Exercise text:
Alsobrooks said she is incrementally reopening while understanding that many in her county remain concerned about the virus.

“We’re behind much of the state because we recognize that Prince George’s County’s concerns are unique to Prince George’s County,” said Alsobrooks. “We’re not taking any chances with the lives of our residents.”

As part of the move into the first phase of reopening, Alsobrooks said, the county will lift restrictions on the opening of retail businesses and manufacturers as well as restaurants and child care facilities.

Under her plan announced Thursday, retail businesses will be allowed to open for curbside pickup only. Manufacturing can also resume with strict social distancing, face mask use and disinfection procedures in place.

Restaurants will also be allowed to open for outdoor seating, but Alsobrooks said the county will impose a limit of 50 customers at any one time regardless of the size of the outdoor area used for customers.

Barbers and salons will also be allowed to open with limits of one customer per 200 square feet and no indoor waiting areas.

Child care facilities can also begin accepting children from residents who are returning to work.

Similarly, Montgomery County announced it will ease restrictions on car washes, child care facilities, outdoor dining and curbside pickup for retail beginning Monday June 1 at 6 a.m.

“This is an important first step,” said County Executive Marc Elrich. “But it is a first step, and restrictions are still in place. I know we are all eager to resume our activities, but based on careful discussions with our County Health Officer Dr. (Travis) Gayles, we have identified certain restrictions that can be lifted. I urge you to follow the guidelines so that we can keep moving forward and not have spikes in the number of cases. This first phase can be successful if all of us do our part and follow the guidelines.”

Outdoor youth day and sports camps will also be allowed under Elrich’s announcement, subject to state health department guidelines.

Montgomery County has the second-highest number of cases in the state.

Baltimore County Executive John Olszewski Jr. Thursday announced that county will align with the state on phase one of the reopening plan, including allowing restaurants already permitted to seat diners outside to open at 5 p.m. The county is also allowing other restaurants to apply for outdoor seating permits Friday at 9 a.m. Olszewski said the county will conditionally approve all applications until further notice.

The county, which has the third-highest number of cases in Maryland, will also align with the state guidelines allowing 50% occupancy in retail stores and in churches starting at 5 p.m. Friday.

Task requirements: Continue the article on Maryland counties' reopening plans from its last sentence.

Provided data:
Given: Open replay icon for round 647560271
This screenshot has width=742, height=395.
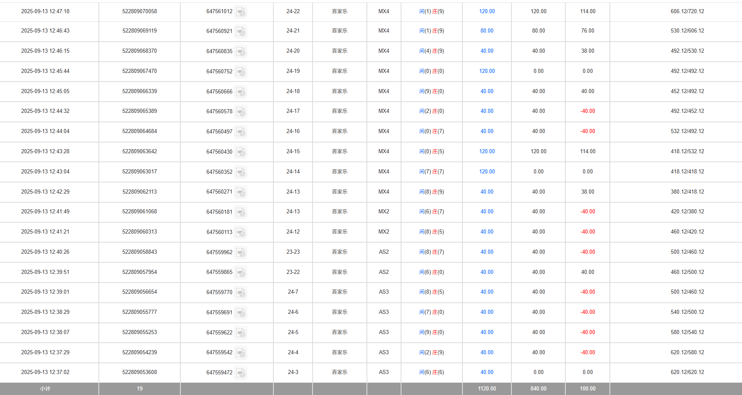Looking at the screenshot, I should point(241,192).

Response to this task:
Howard County Executive Calvin Ball Thursday said his jurisdiction would allow outdoor dining.

“Outdoor seating is a meaningful first step, and we’re hopeful that if our data trends continue in the right direction we can resume more activities. Our team is working with our Health Department and local businesses to adjust and provide guidance on how to accommodate those without outdoor seating currently. We hope to have some creative solutions in the coming days.”

Howard County’s outdoor dining provisions are similar to Hogan’s and limit six to a table with six feet between tables. Social distancing, disinfection protocols and use of face covering by restaurant employees are required.

Baltimore City Mayor Bernard C. “Jack” Young muddied the waters Thursday by announcing that a stay-at-home order that bans all but essential excursions would stay in place at the same time he announced that restaurants with outdoor dining permits can open on Friday when Hogan’s order takes effect.

Young called the decision to dine out “personal.”

The tensions that have been built up by the economic lockdown designed to halt the spread of the virus were evident at Elrich’s news conference.

He was heckled frequently and sometimes shouted down by people yelling “dictator” and “fascist” while others held signs with messages, including “Free us please.”

“I want to open up as much as everyone else does,” Elrich said, addressing some of the hecklers. “I do not understand why people think anybody wants to lock down. There is nothing in locking down that makes anybody happy. I don’t get to do the things that I want to do.”

Elrich ended the news conference abruptly, walking away as some in the crowd yelled “recall.”